Spain coronavirus 1
FGile picture: Paramedics wearing suits along with face masks and goggles as a protective measure against the COVID-19 coronavirus stand outside the Alvaro Cunqueiro hospital in Vigo, northwestern Spain, on March 25, 2020. As the global death toll soared past 20,000, Spain joined Italy in seeing its number of fatalities overtake China, where the virus first emerged just three three months ago. Image Credit: AFP

Madrid: Spain's northwestern Galicia region on Sunday ordered the lockdown of 70,000 people amid fears of a fresh coronavirus outbreak, following a larger one in the northeast.

All residents of the town of La Marina, 140 kilometres east of La Coruna, will be unable to leave the vicinity and gatherings of more than ten people will be banned to limit the possibility of contagion.

The move came only a day after regional officials put 200,000 people back in confinement following a "sharp rise" in infections near the northeastern town of Lerida some 150 kilometres west of Catalan regional capital Barcelona.

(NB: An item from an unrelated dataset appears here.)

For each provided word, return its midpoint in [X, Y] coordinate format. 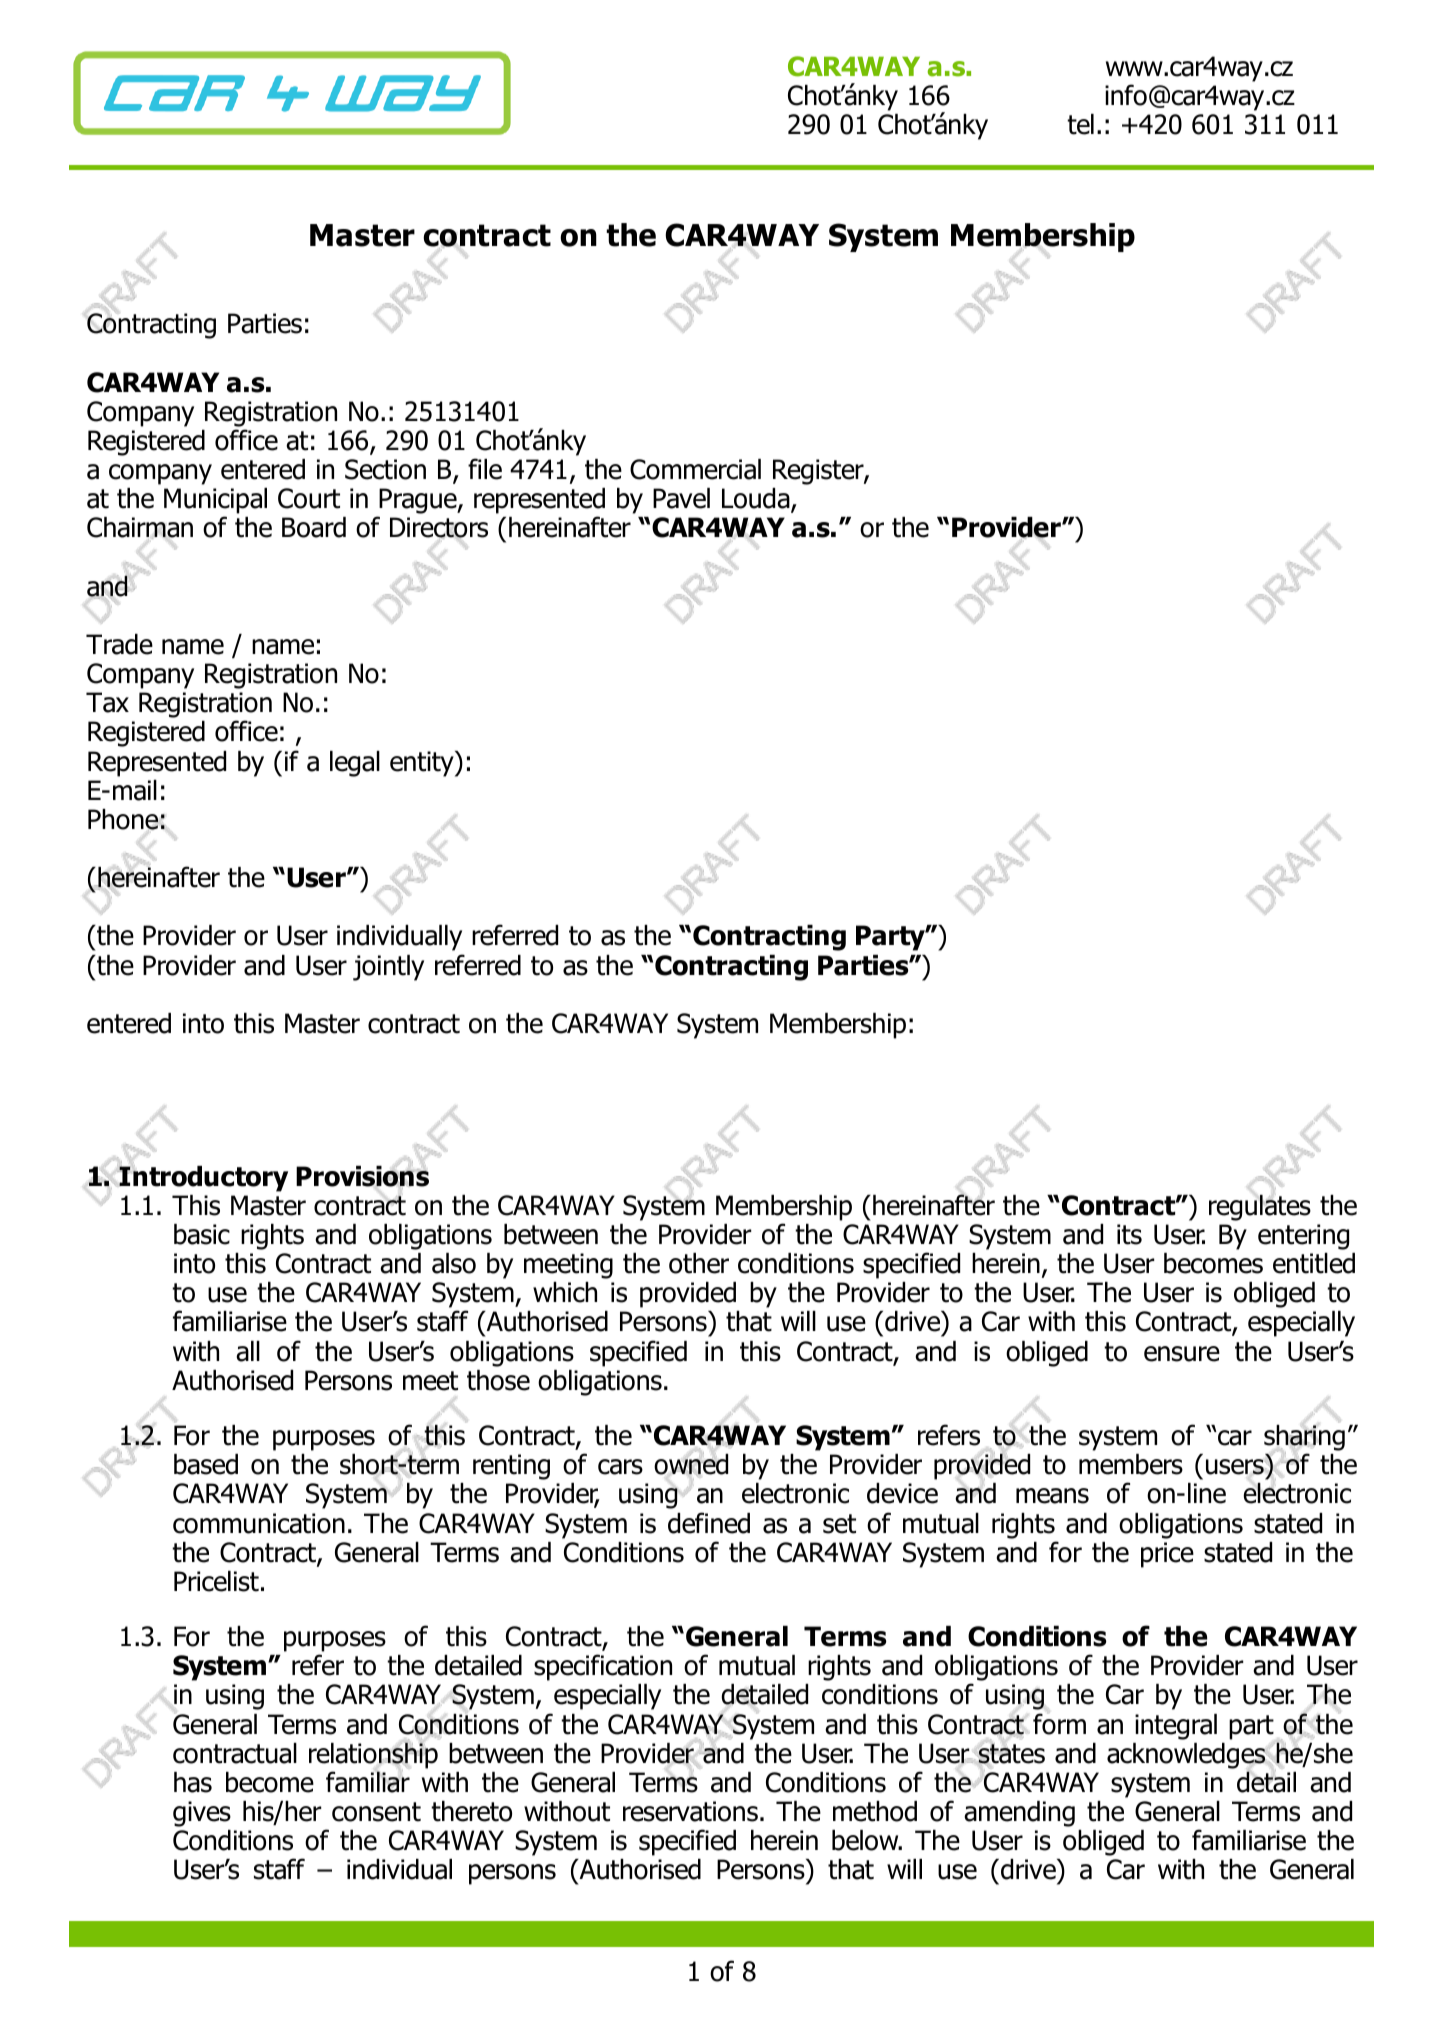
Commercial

Spaniards endured one of the world's toughest lockdowns for three months from March as the country suffered one of Europe's worst coronavirus death tolls - at least 28,385 - and more than 250,000 cases.

"At the moment... we have 106 positive cases, which presupposes a rise on the previous day of 21 cases," Galician regional health official Jesus Vazquez told a news conference in provincial capital Lugo.

"It is considered necessary to raise levels of restrictions to attempt to improve the outlook ... and isolate ourselves from the possibility of exponential growth which is what tends to occur in the case of community transmission which, here, has not yet appeared."

As a precaution the zone will be cordoned off for at least five days as authorities monitor the situation.

At the national level, Spanish authorities see the pandemic as having been essentially brought under control but are monitoring some 50 instances where new cases appear to be latent.